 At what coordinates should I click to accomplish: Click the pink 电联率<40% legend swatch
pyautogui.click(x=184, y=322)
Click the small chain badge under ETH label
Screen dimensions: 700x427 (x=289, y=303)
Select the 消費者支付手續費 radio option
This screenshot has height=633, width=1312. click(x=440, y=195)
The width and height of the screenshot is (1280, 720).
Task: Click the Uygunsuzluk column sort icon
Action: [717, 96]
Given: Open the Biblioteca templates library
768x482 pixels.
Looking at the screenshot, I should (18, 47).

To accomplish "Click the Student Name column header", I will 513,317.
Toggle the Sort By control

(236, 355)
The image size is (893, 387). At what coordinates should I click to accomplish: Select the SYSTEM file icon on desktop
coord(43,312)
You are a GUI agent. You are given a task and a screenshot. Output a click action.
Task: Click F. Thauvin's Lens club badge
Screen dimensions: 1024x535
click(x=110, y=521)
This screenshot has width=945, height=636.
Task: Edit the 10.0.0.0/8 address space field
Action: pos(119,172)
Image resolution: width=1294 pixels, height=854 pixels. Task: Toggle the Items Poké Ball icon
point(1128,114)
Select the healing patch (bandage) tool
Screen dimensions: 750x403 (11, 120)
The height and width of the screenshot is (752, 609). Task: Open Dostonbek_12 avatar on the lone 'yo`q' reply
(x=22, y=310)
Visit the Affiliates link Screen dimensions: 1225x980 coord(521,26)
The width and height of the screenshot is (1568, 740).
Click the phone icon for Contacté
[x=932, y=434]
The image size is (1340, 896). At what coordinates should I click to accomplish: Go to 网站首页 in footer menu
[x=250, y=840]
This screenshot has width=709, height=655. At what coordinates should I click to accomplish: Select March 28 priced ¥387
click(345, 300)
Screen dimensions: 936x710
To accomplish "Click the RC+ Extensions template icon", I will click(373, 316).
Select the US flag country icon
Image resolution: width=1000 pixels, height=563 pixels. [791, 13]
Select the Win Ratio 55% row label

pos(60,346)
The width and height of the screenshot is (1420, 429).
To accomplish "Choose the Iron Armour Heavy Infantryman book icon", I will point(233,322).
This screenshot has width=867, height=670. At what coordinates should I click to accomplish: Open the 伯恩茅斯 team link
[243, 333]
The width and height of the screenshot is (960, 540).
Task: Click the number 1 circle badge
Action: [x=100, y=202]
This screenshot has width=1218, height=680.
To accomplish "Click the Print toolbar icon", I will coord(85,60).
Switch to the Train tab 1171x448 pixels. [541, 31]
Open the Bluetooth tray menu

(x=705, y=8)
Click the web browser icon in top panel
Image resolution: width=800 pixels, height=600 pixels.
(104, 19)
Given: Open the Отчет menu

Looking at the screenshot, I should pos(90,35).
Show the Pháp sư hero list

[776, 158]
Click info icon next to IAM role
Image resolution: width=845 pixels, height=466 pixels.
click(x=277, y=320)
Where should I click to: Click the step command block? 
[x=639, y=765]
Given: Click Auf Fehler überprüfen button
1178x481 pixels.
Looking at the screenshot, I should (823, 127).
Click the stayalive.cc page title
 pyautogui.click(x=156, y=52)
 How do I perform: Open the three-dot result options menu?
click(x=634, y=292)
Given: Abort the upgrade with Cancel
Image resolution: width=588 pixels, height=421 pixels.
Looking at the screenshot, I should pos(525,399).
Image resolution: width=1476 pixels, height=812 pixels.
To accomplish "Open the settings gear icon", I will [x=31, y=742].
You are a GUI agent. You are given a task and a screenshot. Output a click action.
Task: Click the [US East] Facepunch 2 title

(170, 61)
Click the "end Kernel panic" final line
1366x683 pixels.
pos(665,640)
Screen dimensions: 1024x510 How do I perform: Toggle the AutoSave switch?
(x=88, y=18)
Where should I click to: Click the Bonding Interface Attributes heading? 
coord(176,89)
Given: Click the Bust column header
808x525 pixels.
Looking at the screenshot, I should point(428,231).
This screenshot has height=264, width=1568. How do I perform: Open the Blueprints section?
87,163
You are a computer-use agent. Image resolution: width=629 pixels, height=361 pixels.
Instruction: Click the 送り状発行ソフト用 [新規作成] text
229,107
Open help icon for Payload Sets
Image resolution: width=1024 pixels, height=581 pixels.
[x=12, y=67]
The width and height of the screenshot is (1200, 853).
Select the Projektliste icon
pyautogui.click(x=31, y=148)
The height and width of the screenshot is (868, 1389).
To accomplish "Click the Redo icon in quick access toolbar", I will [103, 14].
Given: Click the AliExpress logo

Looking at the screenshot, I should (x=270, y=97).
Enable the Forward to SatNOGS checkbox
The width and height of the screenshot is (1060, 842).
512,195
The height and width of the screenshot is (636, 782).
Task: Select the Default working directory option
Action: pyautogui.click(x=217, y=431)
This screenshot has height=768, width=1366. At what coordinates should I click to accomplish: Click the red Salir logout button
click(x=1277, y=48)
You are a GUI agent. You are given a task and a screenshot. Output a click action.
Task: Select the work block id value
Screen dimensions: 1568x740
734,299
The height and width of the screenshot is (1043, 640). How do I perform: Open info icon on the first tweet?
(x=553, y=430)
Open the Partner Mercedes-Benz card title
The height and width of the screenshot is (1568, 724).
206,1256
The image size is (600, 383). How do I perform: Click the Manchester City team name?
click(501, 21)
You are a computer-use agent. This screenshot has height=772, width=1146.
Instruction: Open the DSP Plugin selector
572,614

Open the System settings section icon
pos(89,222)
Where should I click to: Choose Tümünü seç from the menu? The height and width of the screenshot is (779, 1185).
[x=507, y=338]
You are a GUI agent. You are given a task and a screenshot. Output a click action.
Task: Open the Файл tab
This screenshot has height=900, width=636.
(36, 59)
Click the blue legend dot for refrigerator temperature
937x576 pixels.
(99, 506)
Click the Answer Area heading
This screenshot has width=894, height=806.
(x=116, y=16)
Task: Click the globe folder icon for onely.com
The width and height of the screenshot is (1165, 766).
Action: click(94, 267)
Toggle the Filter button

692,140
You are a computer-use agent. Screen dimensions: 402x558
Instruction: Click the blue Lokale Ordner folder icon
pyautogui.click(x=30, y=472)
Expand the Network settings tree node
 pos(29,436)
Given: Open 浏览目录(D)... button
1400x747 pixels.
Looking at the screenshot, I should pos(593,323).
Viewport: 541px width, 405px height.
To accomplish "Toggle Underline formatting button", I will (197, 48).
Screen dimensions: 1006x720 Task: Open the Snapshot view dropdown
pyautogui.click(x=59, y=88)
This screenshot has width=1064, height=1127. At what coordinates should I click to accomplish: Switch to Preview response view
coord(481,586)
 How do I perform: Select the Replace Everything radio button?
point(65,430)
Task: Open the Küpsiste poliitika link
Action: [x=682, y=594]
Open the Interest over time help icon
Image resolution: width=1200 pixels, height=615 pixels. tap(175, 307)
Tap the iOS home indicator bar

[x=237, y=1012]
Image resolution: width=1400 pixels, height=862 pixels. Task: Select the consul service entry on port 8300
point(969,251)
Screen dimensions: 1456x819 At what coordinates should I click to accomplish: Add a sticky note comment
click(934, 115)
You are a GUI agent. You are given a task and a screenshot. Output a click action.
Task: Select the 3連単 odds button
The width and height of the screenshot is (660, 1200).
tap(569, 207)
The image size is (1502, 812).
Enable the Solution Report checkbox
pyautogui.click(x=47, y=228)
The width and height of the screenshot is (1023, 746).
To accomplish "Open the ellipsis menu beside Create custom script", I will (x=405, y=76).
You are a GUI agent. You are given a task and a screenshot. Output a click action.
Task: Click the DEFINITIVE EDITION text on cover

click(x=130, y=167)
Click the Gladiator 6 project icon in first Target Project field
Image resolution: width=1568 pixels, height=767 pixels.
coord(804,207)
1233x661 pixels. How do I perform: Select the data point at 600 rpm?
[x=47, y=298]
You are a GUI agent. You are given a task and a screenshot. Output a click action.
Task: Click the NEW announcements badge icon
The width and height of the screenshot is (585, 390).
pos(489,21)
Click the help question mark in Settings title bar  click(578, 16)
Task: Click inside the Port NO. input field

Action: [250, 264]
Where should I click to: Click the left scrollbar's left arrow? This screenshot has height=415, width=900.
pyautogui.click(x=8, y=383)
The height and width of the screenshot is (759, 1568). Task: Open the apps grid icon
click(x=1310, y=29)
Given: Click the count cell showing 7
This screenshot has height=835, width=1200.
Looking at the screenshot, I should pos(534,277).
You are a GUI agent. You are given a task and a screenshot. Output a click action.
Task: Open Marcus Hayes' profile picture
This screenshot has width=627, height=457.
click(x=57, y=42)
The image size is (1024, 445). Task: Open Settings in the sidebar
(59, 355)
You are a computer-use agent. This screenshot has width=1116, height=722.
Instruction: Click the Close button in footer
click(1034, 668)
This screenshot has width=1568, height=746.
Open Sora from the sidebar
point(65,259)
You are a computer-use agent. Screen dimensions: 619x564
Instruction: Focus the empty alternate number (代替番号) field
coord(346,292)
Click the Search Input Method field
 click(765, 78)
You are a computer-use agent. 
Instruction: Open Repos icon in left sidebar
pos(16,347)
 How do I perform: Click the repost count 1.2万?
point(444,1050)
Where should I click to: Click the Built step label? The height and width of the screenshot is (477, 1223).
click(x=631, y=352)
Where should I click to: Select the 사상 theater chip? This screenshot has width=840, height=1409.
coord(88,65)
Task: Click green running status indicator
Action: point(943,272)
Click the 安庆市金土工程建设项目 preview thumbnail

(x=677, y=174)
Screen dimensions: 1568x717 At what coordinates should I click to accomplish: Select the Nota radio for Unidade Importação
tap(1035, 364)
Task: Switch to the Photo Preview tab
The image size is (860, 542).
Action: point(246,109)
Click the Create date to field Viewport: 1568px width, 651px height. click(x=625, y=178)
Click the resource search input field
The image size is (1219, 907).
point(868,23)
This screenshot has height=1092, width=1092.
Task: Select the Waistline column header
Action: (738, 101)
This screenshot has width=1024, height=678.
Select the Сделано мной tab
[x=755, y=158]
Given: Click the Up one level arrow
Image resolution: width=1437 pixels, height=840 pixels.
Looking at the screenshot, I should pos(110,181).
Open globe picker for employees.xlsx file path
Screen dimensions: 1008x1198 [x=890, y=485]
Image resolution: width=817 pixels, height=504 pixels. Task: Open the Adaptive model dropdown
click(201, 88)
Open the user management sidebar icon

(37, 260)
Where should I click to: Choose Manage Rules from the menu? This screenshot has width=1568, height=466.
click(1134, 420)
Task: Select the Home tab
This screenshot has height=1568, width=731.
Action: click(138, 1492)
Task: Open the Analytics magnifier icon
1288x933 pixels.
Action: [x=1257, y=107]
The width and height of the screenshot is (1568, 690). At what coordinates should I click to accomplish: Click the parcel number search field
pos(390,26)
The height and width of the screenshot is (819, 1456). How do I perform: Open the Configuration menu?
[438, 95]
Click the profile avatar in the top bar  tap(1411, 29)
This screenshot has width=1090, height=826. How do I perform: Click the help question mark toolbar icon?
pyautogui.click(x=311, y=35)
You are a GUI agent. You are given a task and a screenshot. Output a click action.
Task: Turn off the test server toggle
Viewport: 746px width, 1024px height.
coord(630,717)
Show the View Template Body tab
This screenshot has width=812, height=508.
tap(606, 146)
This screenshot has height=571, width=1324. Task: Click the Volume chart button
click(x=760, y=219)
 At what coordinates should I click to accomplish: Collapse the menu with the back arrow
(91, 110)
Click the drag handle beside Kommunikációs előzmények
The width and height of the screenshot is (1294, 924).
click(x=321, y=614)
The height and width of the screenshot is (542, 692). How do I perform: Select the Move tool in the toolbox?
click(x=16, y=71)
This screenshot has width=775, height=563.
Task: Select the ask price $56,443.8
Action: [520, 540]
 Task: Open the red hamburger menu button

○ ○ ○ ○

Pode duplicar, sem mudar nada, as linhas dos dados acima, começando pela primeira e parando depois da linha que contém "Screen dimensions: 700x427 (x=289, y=303)", inclusive?

Resposta abaixo:
 At what coordinates should I click to accomplish: Click the pink 电联率<40% legend swatch
pyautogui.click(x=184, y=322)
Click the small chain badge under ETH label
Screen dimensions: 700x427 (x=289, y=303)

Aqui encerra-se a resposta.